90% of Today’s Code is Written to Prevent Failure, and That’s a Problem
Trying to anticipate and defend against these failures is the constant uphill battle that today’s engineers are up against. But it doesn’t have to be.
Photo by cottonbro
No data scientist or engineer wants to learn that their code failed. For example, your data may have arrived malformed. The database might have gone down. Or, the computer running the code failed. There are an infinite number of reasons for failure that can prevent your code from achieving its prescribed objective. Trying to anticipate and defend against these failures is the constant uphill battle that today’s engineers are up against. But it doesn’t have to be, if we only change our perspective and frameworks to say, “Failures will happen—and that’s okay.”
Positive vs. Negative Engineering
Productive code written to achieve an intended outcome can be categorized as positive engineering. Companies hire engineers with the aim of writing positive code and building solutions to meet business-critical and analytical objectives. Conversely, negative engineering is the defensive code written to provide preemptive guardrails against anticipated failures and ensure that the positive code actually runs.
Trying to anticipate the multitude of ways things can go wrong makes writing negative code both a time-consuming and frustrating endeavor, with engineers reporting that they typically spend 90% of their time on negative or defensive issues alone. This time unfortunately detracts from overall productivity and primary objective and leaves just 10% for the positive solutions that engineers were hired to build.
Engineers may think that such a defensive approach is necessary to the success of their positive code and is helping to reduce the risks of failure. But as someone who has spent their entire career in risk management, I can say that effective risk mitigation doesn’t attempt to predict and hedge every possible result. Instead, one develops a framework with useful tools specific enough to tackle the task at hand, but generalized enough to handle the unknown. It’s about enabling a negative engineering framework where users can work with failure, rather than against it.
Insurance for Positive Engineering
I liken a negative engineering framework to home insurance. Purchasing home insurance won’t prevent your house from burning down or flooding, but it can significantly reduce the financial burden of the ramifications. Similarly, implementing a negative engineering framework won’t prevent failures from occurring, but it can reduce the time, headache and talent required to identify and correct the problem.
An effective framework encompasses proper instrumentation, observability, and orchestration of code. As insurance for your positive code, it allows you to go beyond just scheduling a process to run to knowing if that process failed in order to insure your solutions’ outcomes. A failed code may require a simple retry or for engineers to go in and quickly modify the code to mitigate failure cases. The problem may be—and often is—a seemingly trivial issue but one that can cause a butterfly effect of problems if left unchecked.
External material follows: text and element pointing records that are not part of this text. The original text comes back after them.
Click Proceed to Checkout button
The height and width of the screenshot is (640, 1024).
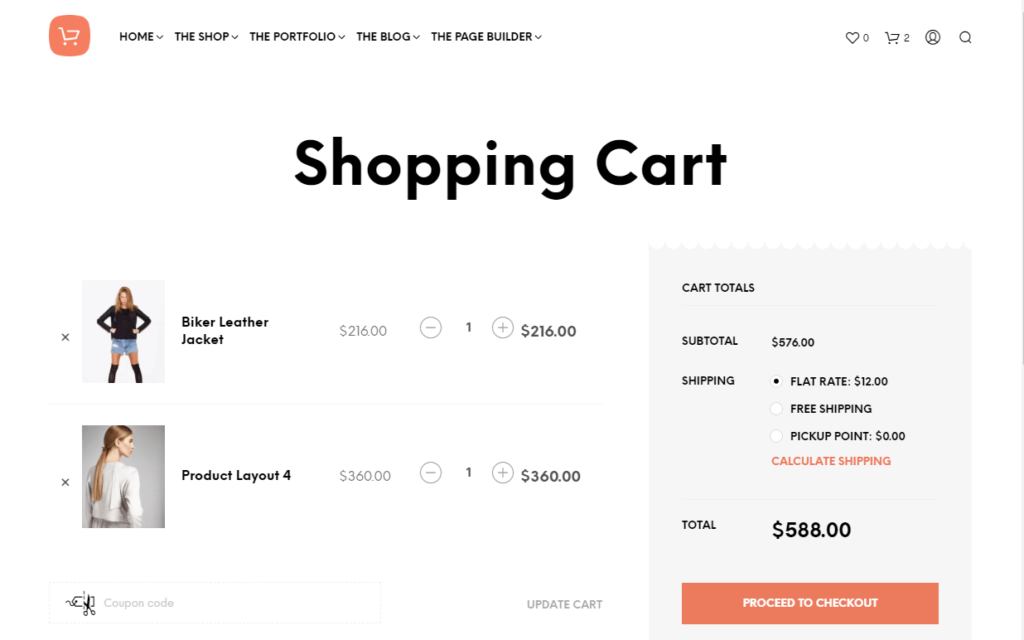point(810,603)
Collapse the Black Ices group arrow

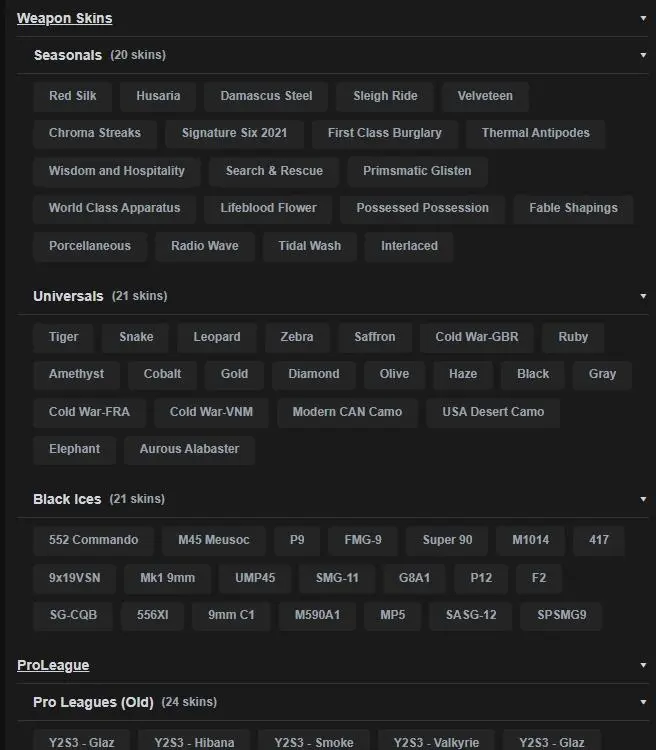point(643,499)
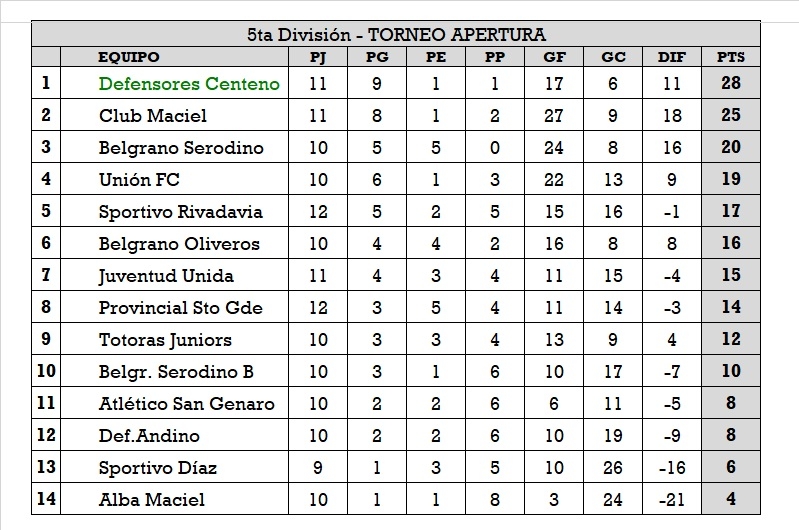
Task: Click the Belgr. Serodino B team name
Action: [x=176, y=372]
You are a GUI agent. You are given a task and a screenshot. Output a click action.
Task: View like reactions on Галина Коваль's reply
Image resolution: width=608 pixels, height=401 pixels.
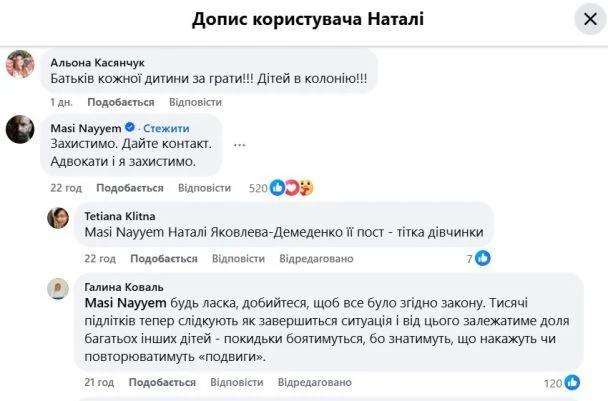tap(572, 382)
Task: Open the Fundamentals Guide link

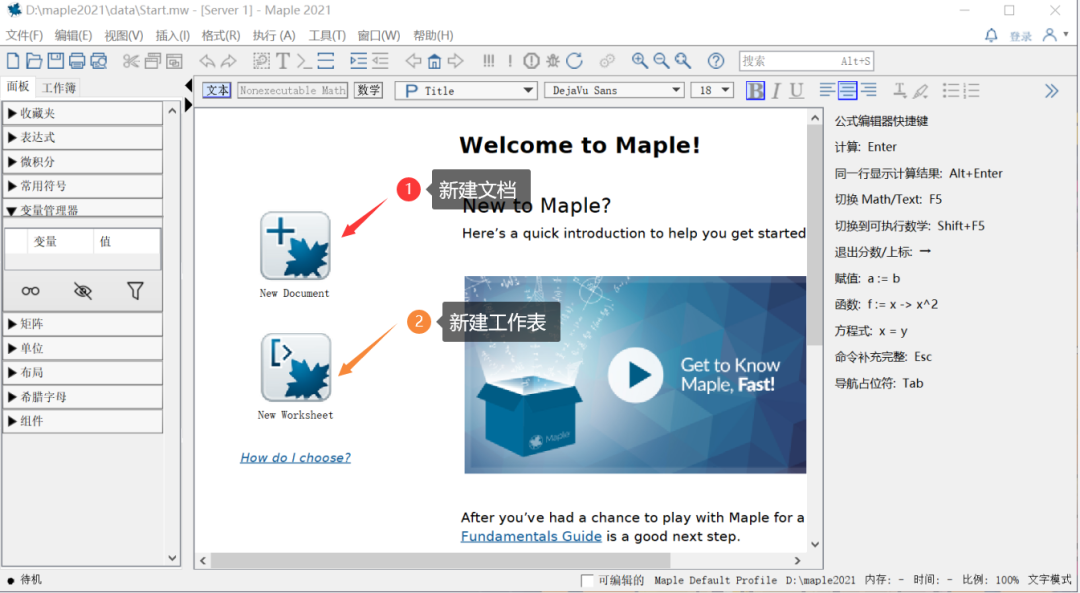Action: [531, 536]
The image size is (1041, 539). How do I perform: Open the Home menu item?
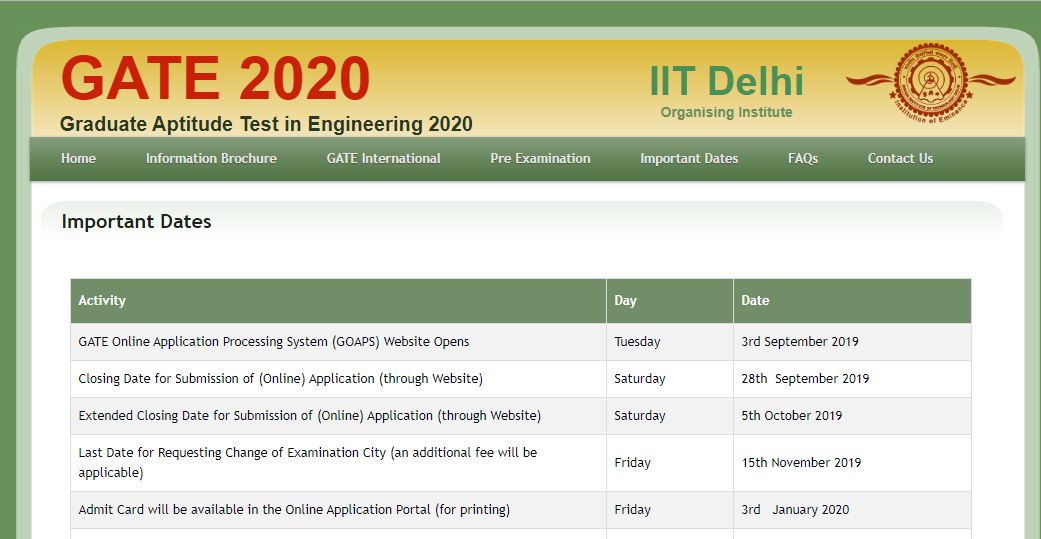click(x=78, y=158)
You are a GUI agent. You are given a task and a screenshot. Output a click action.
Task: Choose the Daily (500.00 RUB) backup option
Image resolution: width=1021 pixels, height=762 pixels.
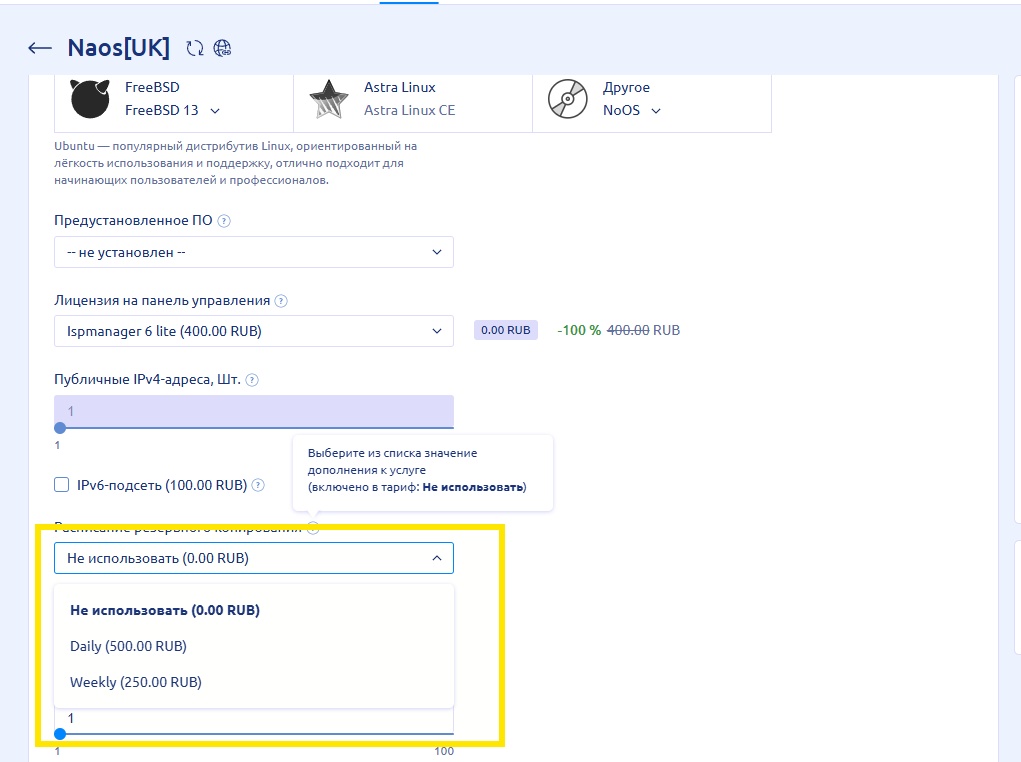(x=128, y=646)
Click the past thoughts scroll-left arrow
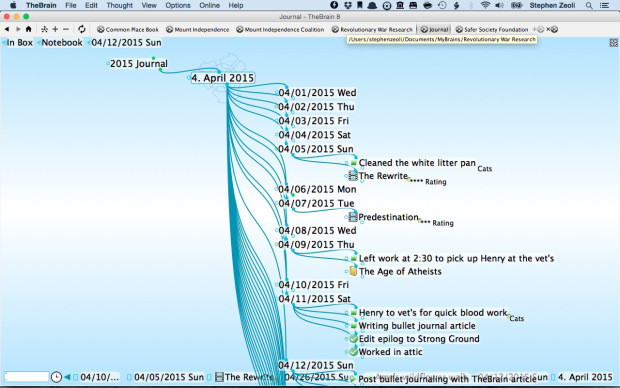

For instance, failures with mission-critical analytics pipelines may result in companies making strategic decisions from bad data.
It’s important to note that a negative engineering framework takes more than being able to capture error messages. Users need to set clear expectations of what successful execution of the positive code looks like. For example, if a process running on a computer suddenly crashes, the machine may not even have the opportunity to send an error message that the failure occurred. But by creating a logic where the framework can infer that a process failed when the expectation wasn’t met, engineers can derive defensive insights and take action on any deviations from the set objectives—even in face of the unexpected.
Task Failed Successfully
The fact is, no matter how much negative code you write or how many safeguards you try to put in place, failures are an inevitable part of the life of an engineer. Moreover, the catalyst for a failure may be outside of your control. Take for instance a real-life situation that happened with a data team at a high-growth startup. The team of five engineers was managing an analytics stack when their entire infrastructure completely failed, leaving them with reports full of errors.
Starting from their broken dashboard and working backward, the team discovered one error after another, at nearly every layer of their stack. The team eventually found this was because each stage was passing its failure to the subsequent stages, resulting in chain reaction of failures at each step. After three days of investigative work, the team uncovered the source of their failures: it was as trivial as the credit card attached to a SaaS vendor had expired. As the vendor’s API was integrated with an early stage of the team’s pipeline, the billing error created a domino effect of failures down to the end-user dashboard.
Once they found the problem, the team was fortunately able to resolve it. All they needed was awareness of the root cause and the solution was simple. Defensive, negative code wouldn’t have been able to prevent such a failure—given the catalyst was external—but an insurance framework would be able to mitigate its impact. A good workflow tool could identify the root failure and prevent the downstream tasks from executing at all, with the expectation that if they did it would only result in a wave of failures. This visibility would have helped the five-member team whittle three days of investigation time down to a matter of minutes and raised productivity dramatically.
Productivity gains are perhaps the greatest benefit to a negative engineering framework where engineers come to accept the occurrence of failures and have the tools to mitigate their impacts. Rather than spending 90% of their time on trying to prevent failures, they can dedicate more time to writing positive code that drives business outcomes. Even bringing the hours spent on negative code down to 80% would mean raising positive engineering time from 10% to 20%—effectively doubling productivity time. That’s an extraordinary gain from just a shift in mindset. Engineers can thereby confidently ensure their positive codes run as designed and manage the unknown and all the risks it brings.